ASSIGNMENT -> Each line in the records below, from the one that contains "[Submit] (732, 328)" to the one that contains "OData (368, 710)", should be reproduced exactly, the first and last included.

TASK INPUT ->
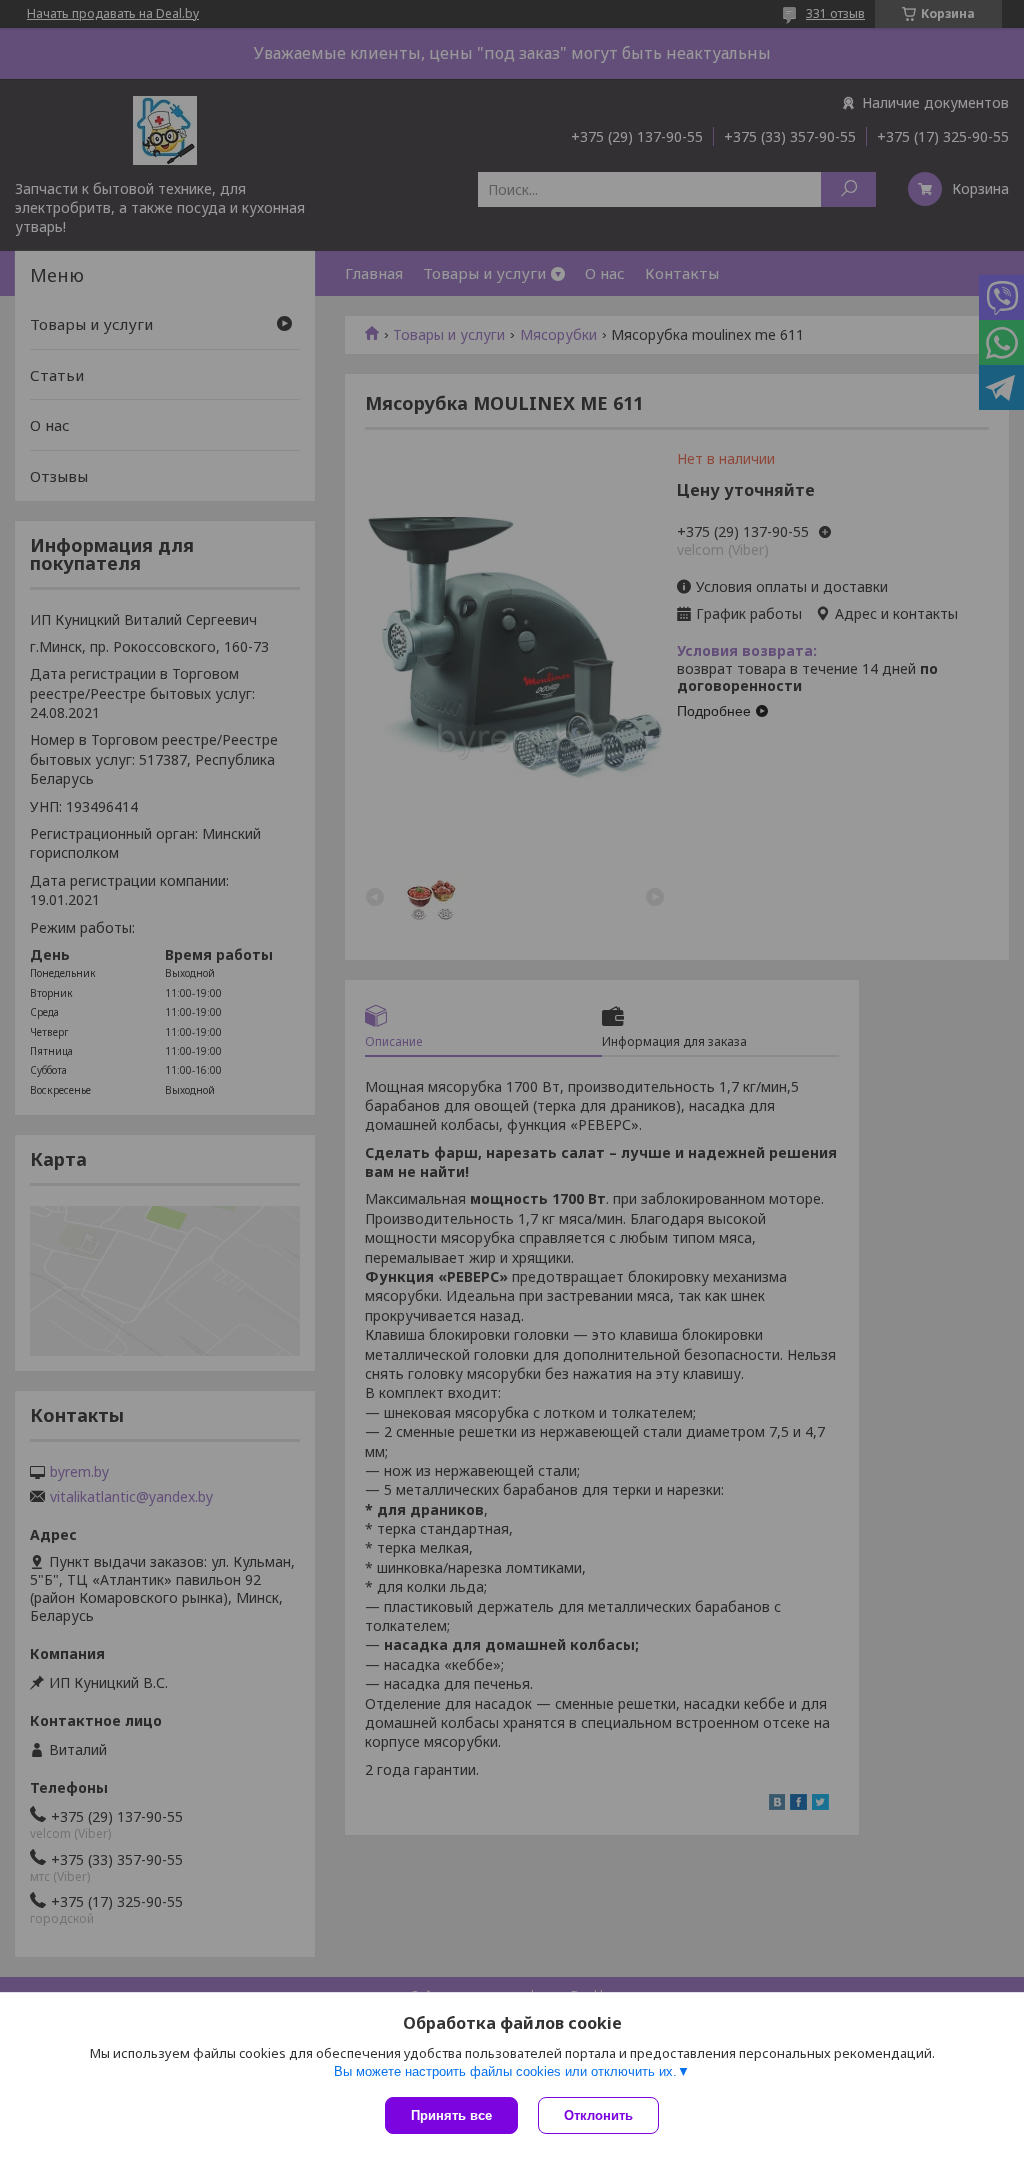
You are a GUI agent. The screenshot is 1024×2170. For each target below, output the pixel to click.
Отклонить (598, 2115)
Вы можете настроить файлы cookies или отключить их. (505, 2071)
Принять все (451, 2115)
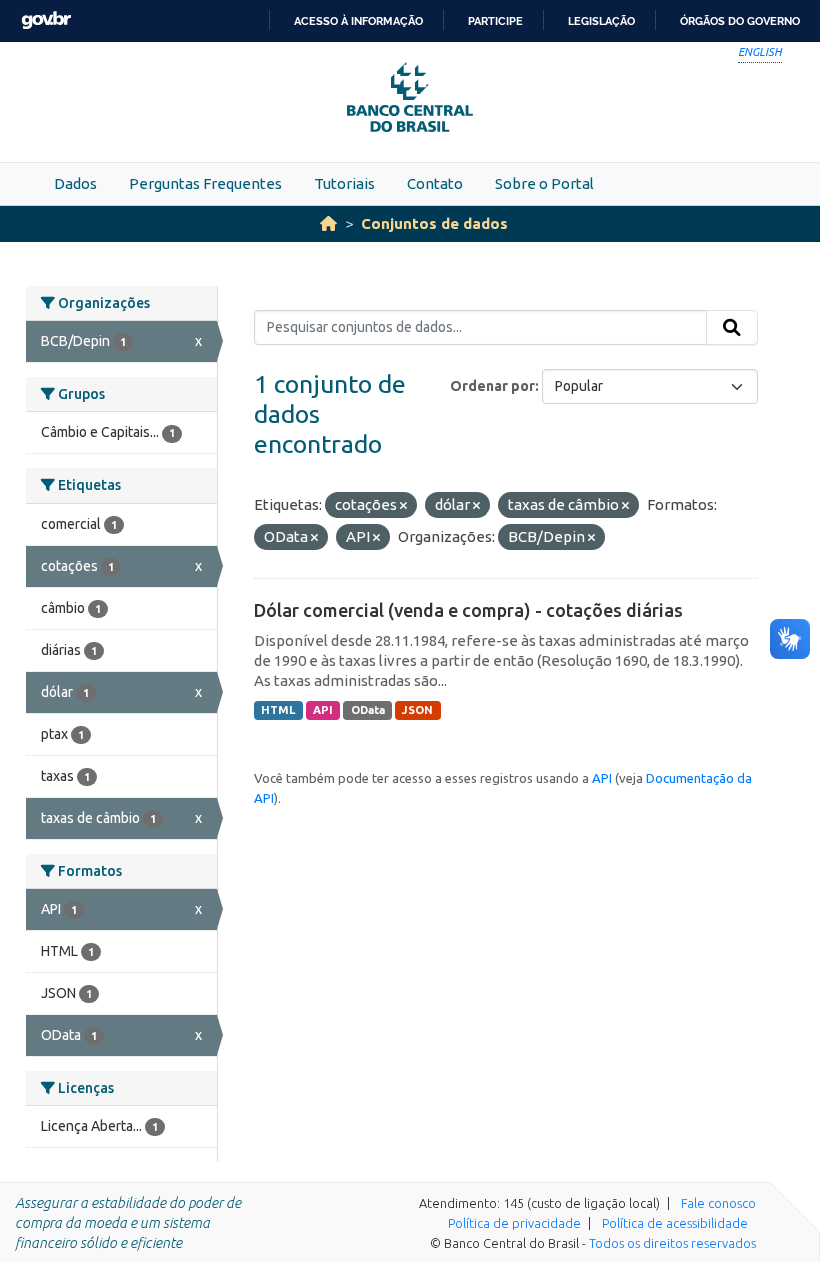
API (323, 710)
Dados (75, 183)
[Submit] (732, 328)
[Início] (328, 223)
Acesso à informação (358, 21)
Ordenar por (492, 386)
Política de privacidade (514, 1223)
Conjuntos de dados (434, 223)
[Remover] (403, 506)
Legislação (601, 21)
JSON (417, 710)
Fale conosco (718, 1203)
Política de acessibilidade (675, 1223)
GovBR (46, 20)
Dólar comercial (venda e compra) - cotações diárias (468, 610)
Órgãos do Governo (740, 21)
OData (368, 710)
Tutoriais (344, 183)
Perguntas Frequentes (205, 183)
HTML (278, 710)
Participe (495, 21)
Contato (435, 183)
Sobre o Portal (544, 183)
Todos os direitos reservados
* * *
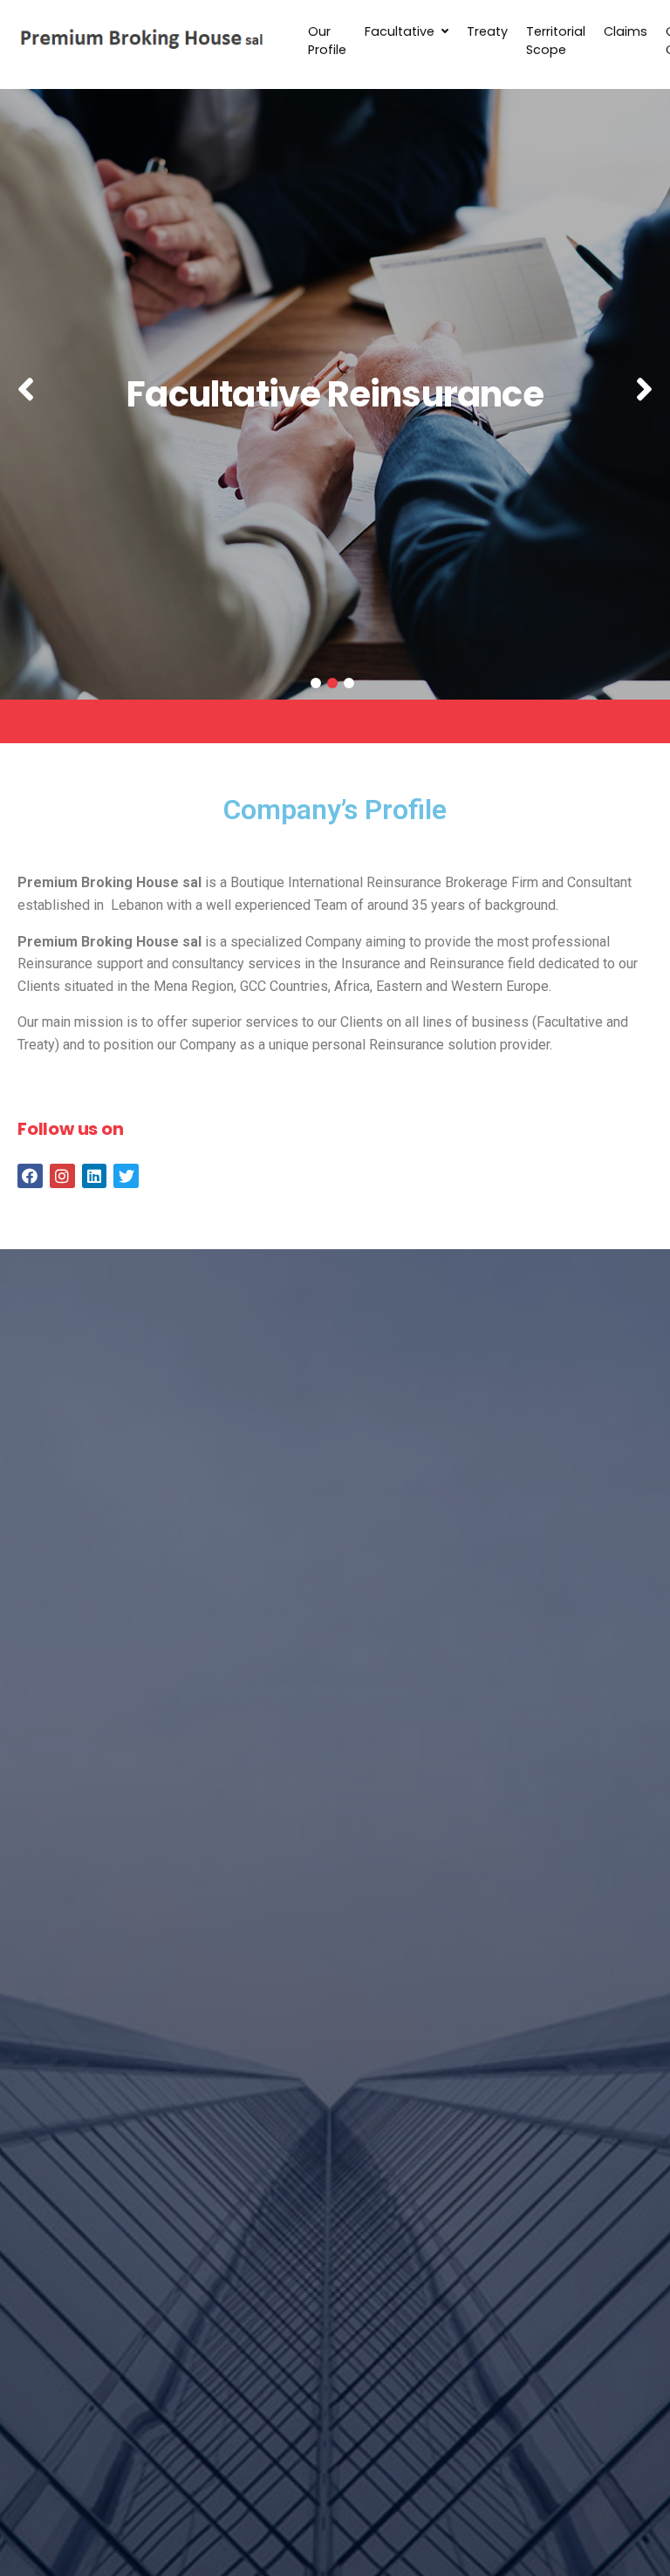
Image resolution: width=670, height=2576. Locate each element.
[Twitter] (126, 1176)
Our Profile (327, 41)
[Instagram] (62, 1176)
* * *
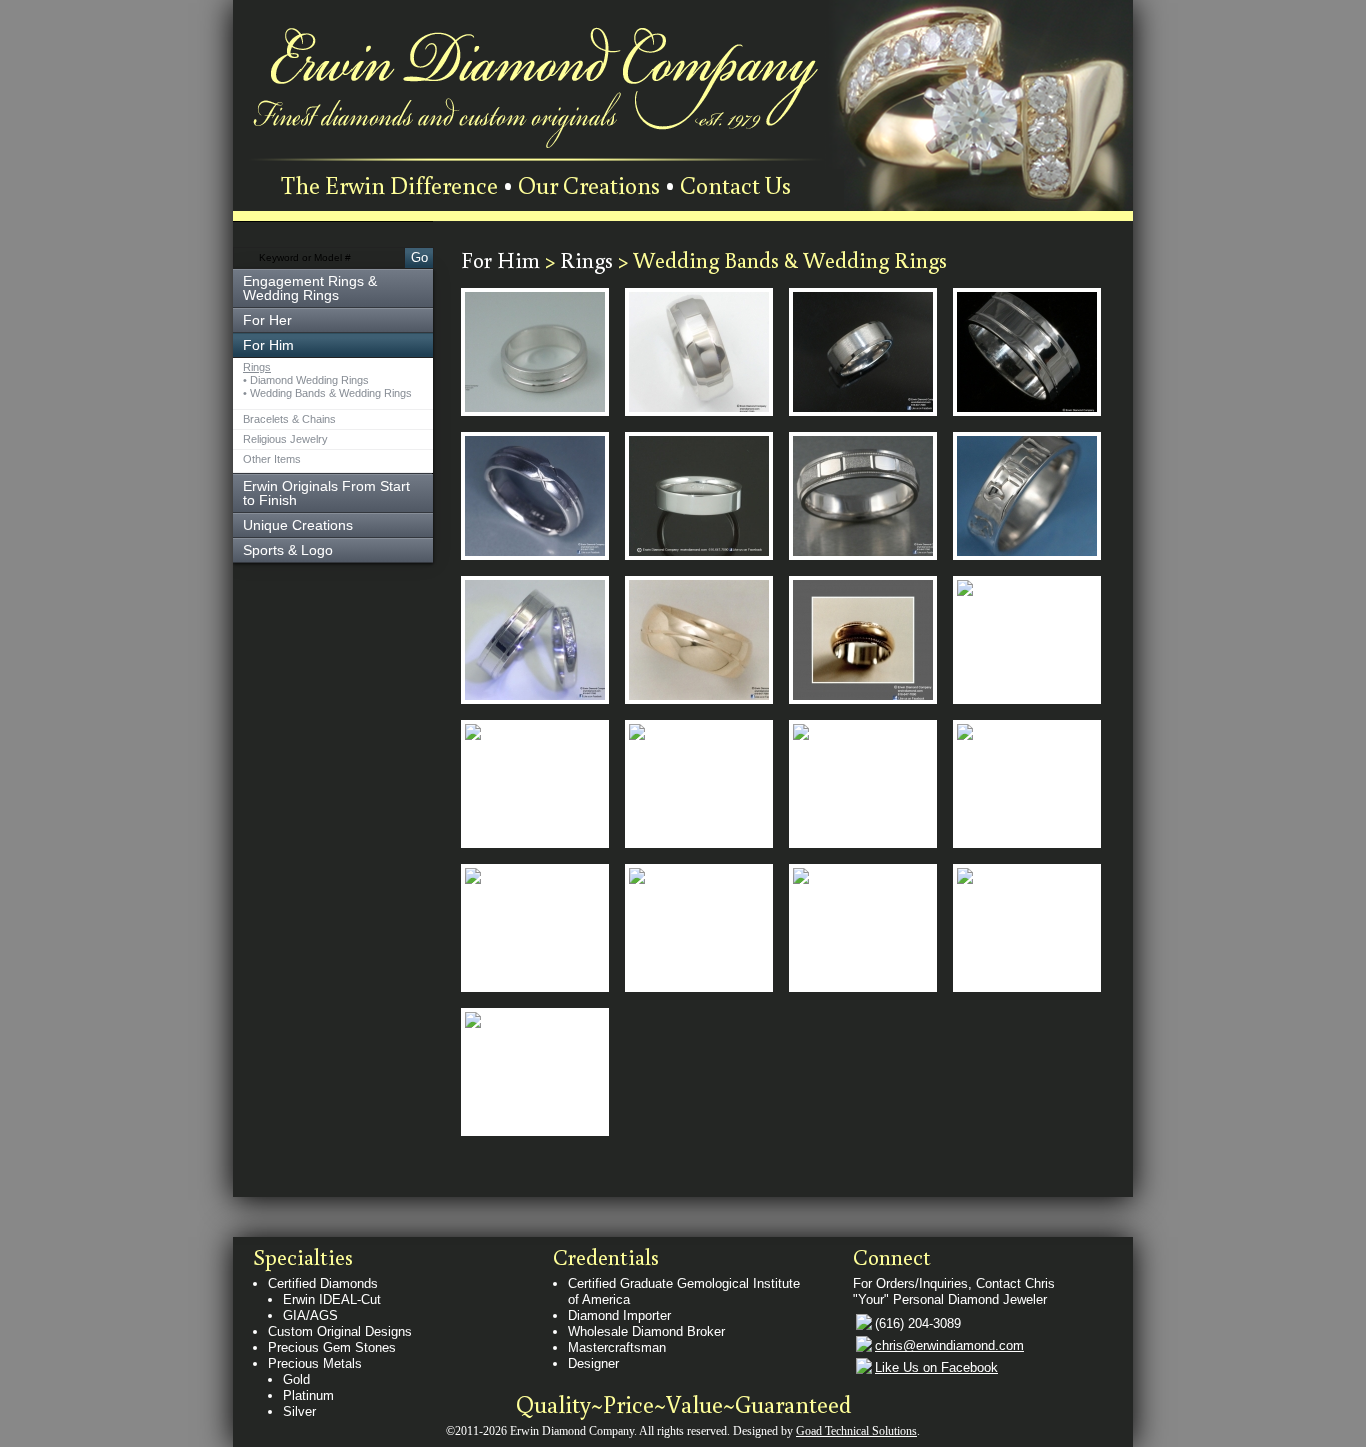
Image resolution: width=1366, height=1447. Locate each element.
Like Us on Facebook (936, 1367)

EXERCISE ANSWER ->
[Submit] (732, 328)
[Início] (328, 223)
Acesso à informação (358, 21)
Ordenar por (492, 386)
Política de privacidade (514, 1223)
Conjuntos de dados (434, 223)
[Remover] (403, 506)
Legislação (601, 21)
JSON (417, 710)
Fale conosco (718, 1203)
Política de acessibilidade (675, 1223)
GovBR (46, 20)
Dólar comercial (venda e compra) - cotações diárias (468, 610)
Órgãos do Governo (740, 21)
OData (368, 710)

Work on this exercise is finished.